# Cheating with ex my while at work



## evoxi (Jul 3, 2017)

Currently in a 3 year long relationship. I started a new job as a cook a year ago and my manager is my ex. We started dating for a little when me and my current girlfriend broke up and stoped talking. I became close with boss and began dating shortly after we were getting a little serious i met up with my current girlfriend for lunch and ended up back in a relationship with her. At first my boss and i had nothing going up but that changed one day when she kissed me and thats when the cheating began more and more. My boss knows im in a relationship but rather have me atleast sexually than to have nothing to do with me. Ive never been the type to cheat so this is killing me inside. Im at the point where idk who i want to be with considering my boss is 12 years older than me and my girlfriend is the same age as me (21) but im attracted to older woman really badly. Ive grown to Love both of them but How can I really tell who im suppose to be with. I know i should come clean but idk if i can do that. Part of me just wants to keep going with whats going on but i know thats way too selfish and wrong.... Please Help


----------



## OnTheRocks (Sep 26, 2011)

You should go back to school, for starters. Almost unreadable. Stop living a life of deception. Being honest with yourself and others is the path to contentment. There is no such thing as a soulmate or someone you are "supposed" to be with. But, you are 21... I probably had similar ideals when I was your age.


----------



## VladDracul (Jun 17, 2016)

Why don't you go ahead and admit you like the arrangement? What 21 year old wouldn't want to be in your shoes? At 21 you're too young, and your GF is too young, to be tied to a relationship.


----------



## EleGirl (Dec 3, 2011)

I'm not sure why you started a new thread on basically the same topic... here is the link to the thread you posted on 7/3/17. Please stick to one thread for current situation so that people can easily read your entire story.

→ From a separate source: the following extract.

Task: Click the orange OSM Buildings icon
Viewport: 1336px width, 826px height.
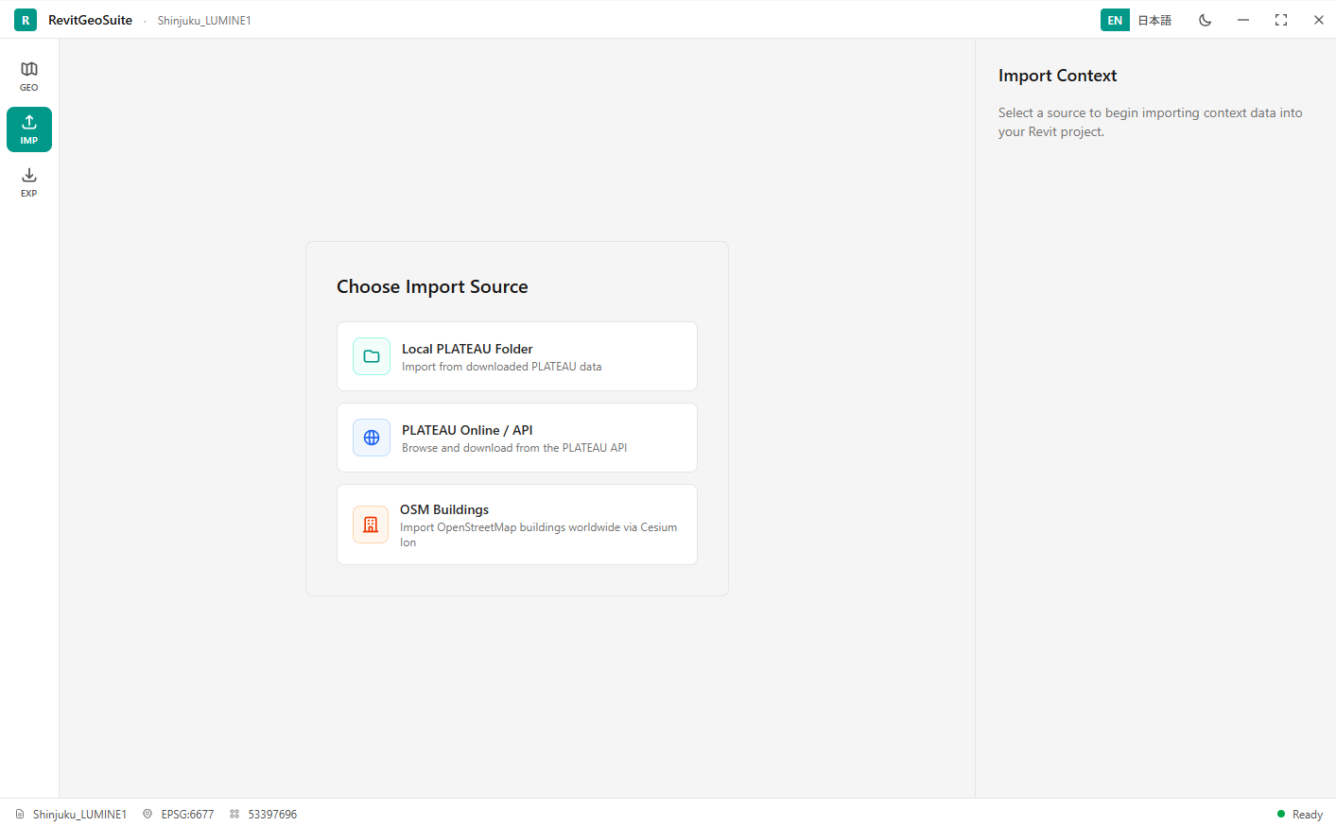Action: click(371, 525)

http://talkaboutmarriage.com/coping-infidelity/386642-should-i-leave-stay-please-help.html


----------



## EleGirl (Dec 3, 2011)

How do you know which one you are supposed to be with? It's pretty clear. You should not be with either of them.

You are way too immature to handle what you are involved in.

Your are lying and mistreating your girlfriend. Do you really want to be this kind of person?

You are having an affair with your boss. So your boss is someone who does not mind hurting your girlfriend. Your boss is a user of people... she's your boss but having sex with you. What do you think will happen if you try to stop having sex with her? She is going to fire you. 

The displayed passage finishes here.